Henry Chapier, dans Combat, notait à propos de Bunny Lake a disparu : C’est là qu’on mesure l’impuissance de la critique devant le véritable chef d’œuvre. Un beau film, comme un beau tableau, comme n’importe quelle œuvre d’art, vous rendent muet et triste. D’une mélancolie qui mène à dire qu’on voudrait être au moins capable de cela, de ce frisson, de cette ivresse, de ce choc sublime. C’est ce même sentiment qui me traverse souvent quand j’écris sur ce site.
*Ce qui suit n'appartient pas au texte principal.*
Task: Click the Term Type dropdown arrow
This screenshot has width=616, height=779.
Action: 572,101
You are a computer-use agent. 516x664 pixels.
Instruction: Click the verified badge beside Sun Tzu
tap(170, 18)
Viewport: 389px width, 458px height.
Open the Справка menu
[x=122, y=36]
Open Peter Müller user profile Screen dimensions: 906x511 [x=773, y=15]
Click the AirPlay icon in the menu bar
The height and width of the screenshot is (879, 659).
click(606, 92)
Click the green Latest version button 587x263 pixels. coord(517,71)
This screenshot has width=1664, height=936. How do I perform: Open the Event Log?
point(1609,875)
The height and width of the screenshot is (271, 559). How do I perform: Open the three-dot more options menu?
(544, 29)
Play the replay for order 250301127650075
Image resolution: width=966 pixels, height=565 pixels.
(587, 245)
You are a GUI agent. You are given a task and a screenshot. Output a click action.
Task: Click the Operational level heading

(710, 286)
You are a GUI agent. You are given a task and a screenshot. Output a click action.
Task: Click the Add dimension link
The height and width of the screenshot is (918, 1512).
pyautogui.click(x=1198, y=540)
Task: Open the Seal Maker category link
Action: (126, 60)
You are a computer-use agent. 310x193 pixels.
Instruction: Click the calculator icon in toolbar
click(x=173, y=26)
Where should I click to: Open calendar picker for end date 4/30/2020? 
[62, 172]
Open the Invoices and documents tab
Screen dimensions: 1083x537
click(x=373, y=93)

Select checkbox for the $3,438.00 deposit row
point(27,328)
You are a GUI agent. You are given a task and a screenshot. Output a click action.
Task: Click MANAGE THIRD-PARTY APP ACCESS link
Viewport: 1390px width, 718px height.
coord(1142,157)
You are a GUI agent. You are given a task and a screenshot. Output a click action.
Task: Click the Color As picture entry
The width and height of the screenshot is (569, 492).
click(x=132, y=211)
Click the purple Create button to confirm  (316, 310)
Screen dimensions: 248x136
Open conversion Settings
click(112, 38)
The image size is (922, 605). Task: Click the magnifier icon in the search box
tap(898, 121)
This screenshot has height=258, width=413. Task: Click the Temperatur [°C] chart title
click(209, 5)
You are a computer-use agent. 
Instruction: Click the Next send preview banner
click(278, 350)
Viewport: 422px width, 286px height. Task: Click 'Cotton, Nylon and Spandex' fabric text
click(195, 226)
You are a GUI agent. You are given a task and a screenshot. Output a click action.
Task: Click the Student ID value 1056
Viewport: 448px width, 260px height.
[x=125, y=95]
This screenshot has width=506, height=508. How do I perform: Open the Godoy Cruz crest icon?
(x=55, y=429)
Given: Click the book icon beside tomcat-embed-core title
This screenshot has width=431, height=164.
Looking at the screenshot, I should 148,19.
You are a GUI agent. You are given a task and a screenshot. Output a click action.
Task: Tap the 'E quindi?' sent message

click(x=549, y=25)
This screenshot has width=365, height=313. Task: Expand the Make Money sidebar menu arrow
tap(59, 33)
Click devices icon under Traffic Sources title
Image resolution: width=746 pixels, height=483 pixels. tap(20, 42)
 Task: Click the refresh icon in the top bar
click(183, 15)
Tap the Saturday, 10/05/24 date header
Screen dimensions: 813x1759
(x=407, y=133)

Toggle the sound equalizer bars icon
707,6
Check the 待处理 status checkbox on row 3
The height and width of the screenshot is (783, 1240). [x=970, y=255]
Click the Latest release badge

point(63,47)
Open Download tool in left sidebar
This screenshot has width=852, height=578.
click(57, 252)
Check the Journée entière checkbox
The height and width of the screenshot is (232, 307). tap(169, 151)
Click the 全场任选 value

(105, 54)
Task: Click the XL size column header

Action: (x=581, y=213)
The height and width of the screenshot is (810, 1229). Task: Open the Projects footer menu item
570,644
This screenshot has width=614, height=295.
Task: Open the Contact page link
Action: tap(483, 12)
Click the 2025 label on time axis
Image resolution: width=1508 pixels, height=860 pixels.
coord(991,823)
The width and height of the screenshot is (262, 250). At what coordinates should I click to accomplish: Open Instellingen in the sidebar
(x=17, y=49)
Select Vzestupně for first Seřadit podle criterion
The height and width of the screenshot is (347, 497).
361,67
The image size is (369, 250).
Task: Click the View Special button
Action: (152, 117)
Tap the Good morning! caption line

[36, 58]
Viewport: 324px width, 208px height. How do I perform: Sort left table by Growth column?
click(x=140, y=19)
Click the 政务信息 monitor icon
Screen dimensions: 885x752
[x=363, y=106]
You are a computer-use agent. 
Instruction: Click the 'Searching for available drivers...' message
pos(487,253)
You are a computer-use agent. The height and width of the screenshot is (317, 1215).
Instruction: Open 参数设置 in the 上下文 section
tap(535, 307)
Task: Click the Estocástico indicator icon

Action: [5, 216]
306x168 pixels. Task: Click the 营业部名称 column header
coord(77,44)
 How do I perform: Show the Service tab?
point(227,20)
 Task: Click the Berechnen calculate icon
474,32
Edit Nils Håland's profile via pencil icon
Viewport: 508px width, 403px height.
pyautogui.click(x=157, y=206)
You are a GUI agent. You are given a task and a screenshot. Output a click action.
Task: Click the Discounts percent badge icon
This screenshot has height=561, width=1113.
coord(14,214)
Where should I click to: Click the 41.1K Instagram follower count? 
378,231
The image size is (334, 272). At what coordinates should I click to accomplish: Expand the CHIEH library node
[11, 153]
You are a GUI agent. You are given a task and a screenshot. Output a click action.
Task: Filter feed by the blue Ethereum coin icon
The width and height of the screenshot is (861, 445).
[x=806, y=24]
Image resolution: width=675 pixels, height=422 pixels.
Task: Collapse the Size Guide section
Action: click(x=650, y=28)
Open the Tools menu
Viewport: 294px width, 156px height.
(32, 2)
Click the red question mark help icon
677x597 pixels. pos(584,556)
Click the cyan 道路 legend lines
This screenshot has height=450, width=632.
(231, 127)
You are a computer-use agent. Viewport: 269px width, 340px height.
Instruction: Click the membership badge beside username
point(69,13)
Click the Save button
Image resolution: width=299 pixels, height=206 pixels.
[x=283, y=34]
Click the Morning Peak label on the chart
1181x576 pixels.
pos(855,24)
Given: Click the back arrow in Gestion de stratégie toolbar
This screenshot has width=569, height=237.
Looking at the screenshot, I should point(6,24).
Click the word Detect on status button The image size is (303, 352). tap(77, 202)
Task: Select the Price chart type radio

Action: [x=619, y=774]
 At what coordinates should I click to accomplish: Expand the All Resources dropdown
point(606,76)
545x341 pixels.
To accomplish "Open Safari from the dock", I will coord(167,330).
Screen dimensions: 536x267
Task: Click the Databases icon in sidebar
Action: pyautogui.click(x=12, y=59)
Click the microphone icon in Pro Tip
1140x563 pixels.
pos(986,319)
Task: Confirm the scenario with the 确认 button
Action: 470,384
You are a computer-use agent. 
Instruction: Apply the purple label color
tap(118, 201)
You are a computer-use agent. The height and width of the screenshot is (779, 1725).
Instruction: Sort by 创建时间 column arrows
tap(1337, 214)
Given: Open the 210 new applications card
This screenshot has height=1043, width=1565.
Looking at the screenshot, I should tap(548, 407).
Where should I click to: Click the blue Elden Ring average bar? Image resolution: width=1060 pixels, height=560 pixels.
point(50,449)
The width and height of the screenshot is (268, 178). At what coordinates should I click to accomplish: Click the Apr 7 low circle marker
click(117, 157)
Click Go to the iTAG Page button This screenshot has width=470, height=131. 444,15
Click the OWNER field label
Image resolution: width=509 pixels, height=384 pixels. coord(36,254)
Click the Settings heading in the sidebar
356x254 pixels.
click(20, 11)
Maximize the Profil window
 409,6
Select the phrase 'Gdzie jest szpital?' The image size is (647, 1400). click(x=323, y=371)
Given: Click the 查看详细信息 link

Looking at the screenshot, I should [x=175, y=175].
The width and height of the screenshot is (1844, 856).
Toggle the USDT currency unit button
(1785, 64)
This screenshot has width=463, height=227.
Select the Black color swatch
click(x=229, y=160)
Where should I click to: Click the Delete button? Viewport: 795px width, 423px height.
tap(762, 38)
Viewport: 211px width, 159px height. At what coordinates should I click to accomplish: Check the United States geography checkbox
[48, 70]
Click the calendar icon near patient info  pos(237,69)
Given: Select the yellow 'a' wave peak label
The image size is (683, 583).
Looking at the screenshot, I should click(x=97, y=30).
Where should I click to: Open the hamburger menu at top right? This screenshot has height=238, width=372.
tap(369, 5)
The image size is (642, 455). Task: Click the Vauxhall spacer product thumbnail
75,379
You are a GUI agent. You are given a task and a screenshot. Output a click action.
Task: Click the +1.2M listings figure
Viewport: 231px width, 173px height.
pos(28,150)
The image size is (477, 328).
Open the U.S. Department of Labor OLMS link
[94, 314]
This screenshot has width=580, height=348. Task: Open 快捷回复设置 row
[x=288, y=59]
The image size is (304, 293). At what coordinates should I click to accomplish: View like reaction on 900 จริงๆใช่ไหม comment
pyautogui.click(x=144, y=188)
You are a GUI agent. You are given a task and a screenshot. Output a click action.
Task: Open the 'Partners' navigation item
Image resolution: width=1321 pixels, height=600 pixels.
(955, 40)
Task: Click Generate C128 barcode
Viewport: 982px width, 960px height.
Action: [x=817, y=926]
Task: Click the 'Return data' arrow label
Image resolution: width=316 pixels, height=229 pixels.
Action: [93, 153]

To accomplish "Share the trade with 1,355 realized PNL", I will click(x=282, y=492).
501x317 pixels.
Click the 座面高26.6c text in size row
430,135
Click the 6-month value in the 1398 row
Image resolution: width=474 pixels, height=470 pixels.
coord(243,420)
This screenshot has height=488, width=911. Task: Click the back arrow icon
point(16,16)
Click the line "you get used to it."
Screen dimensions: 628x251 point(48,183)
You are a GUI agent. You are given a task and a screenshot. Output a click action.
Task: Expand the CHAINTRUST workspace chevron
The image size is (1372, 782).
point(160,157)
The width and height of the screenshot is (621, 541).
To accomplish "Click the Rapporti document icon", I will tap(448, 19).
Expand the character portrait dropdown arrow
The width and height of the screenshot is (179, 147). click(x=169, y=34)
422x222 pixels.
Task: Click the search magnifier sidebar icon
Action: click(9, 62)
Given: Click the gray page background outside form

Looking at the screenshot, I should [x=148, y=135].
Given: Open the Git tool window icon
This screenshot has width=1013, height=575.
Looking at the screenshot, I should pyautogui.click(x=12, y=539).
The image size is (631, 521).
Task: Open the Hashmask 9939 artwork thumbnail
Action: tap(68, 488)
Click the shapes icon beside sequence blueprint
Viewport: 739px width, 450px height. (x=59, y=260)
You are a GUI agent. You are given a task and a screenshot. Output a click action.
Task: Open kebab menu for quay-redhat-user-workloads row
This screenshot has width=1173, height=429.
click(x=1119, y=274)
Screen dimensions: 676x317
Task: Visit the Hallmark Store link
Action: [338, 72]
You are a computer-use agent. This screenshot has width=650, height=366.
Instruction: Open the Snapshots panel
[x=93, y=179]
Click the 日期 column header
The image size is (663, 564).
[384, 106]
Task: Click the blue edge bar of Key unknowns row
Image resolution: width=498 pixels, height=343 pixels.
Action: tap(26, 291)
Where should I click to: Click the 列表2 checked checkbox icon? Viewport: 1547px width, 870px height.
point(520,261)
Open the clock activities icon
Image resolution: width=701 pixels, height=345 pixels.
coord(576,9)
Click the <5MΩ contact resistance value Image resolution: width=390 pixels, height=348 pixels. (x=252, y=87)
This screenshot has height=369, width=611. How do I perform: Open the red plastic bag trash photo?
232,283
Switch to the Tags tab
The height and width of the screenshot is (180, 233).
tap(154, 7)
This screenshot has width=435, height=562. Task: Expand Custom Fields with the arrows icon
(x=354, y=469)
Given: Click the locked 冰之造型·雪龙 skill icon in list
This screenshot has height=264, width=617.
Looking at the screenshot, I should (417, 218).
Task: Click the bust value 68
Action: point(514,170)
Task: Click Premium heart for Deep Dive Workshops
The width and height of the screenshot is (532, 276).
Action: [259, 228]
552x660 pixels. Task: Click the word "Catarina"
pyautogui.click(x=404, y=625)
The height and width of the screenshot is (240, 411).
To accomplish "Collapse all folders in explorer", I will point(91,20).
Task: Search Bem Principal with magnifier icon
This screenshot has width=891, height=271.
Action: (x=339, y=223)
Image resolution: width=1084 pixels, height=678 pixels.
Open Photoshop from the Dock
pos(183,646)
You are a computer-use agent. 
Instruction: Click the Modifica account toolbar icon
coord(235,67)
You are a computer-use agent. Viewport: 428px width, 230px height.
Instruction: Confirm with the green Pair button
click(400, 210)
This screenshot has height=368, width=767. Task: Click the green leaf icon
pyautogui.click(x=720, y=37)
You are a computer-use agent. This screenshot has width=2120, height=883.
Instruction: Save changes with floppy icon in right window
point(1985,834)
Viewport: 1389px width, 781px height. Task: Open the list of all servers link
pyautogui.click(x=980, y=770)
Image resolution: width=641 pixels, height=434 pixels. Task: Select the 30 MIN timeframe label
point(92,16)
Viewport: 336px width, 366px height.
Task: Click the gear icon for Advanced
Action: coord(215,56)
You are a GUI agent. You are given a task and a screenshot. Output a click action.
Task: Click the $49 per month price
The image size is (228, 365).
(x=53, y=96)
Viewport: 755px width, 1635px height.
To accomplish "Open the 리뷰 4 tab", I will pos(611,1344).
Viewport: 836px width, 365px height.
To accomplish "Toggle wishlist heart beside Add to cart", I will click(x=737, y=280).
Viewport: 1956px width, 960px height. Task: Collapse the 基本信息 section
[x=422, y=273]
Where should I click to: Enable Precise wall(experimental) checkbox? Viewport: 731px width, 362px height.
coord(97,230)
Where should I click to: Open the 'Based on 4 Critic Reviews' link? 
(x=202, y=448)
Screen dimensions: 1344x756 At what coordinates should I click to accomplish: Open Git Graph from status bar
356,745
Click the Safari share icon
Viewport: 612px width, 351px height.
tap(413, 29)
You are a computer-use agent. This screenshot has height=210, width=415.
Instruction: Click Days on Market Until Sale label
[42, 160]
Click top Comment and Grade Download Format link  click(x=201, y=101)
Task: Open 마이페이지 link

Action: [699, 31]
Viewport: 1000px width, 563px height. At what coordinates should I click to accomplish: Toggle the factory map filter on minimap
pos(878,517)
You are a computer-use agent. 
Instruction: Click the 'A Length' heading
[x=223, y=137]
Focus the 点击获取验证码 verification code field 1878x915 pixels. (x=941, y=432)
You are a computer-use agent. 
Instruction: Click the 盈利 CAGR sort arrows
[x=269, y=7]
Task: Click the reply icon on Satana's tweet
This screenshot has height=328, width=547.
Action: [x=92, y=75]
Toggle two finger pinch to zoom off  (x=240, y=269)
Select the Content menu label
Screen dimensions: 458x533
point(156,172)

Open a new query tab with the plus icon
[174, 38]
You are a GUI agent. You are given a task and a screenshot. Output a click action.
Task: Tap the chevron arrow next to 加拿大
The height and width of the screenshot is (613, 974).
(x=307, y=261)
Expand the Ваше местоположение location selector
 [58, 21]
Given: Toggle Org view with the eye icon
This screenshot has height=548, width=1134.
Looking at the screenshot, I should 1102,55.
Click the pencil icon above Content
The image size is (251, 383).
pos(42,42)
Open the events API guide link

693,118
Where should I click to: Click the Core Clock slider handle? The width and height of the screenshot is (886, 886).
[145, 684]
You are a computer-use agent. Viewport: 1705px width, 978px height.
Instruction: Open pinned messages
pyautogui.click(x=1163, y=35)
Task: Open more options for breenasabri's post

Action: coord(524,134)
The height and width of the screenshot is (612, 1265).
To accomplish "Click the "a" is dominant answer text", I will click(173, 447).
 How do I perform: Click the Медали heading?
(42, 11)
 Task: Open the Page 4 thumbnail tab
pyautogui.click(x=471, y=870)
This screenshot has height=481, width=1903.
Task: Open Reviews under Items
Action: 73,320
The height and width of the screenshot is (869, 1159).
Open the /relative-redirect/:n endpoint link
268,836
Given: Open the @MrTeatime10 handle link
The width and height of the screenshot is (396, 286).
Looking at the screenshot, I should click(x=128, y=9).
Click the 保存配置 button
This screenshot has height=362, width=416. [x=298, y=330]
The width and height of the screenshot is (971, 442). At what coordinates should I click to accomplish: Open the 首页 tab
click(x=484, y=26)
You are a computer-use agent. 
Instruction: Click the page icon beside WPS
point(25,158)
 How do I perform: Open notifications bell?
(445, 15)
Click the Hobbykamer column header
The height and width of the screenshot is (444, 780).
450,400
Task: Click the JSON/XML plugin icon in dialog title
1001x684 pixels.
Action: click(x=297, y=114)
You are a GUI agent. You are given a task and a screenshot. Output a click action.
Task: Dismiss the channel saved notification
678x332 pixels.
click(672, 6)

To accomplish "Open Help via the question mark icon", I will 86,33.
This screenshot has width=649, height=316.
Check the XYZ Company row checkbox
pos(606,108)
Et qui me donne parfois envie de tout arrêter. Car à quoi tout cela sert-il, in fine ? La démarche du critique est bien stérile au regard de celle du créateur… 
 
A noter, avant de conclure, qu’il fut un temps question d’un remake signé Joe Carnahan (L’agence tous risques) avec Reese Witherspoon dans le rôle d’Ann. Mais l’actrice, qui était également impliquée comme productrice, a fait défection quelques semaines avant le tournage (2007). Ce projet ne semble plus d’actualité. On ne s’en plaindra pas. On sait ce que vaut, artistiquement parlant, ce genre de démarche… 
 
 
Ma note - 4/5
 
A lire : L'inquiétante étrangeté, Sigmund Freud (Editions Gallimard, 1933)
L’inquiétante étrangeté de la voix ou : la voix du loup, Michel Poizat (La lettre de l'enfance et de l'adolescence, 2004)
L’inquiétante étrangeté ou le regard comme modalité de la modernité, Lilyane Deroche-Gurcel (Communications, 2004)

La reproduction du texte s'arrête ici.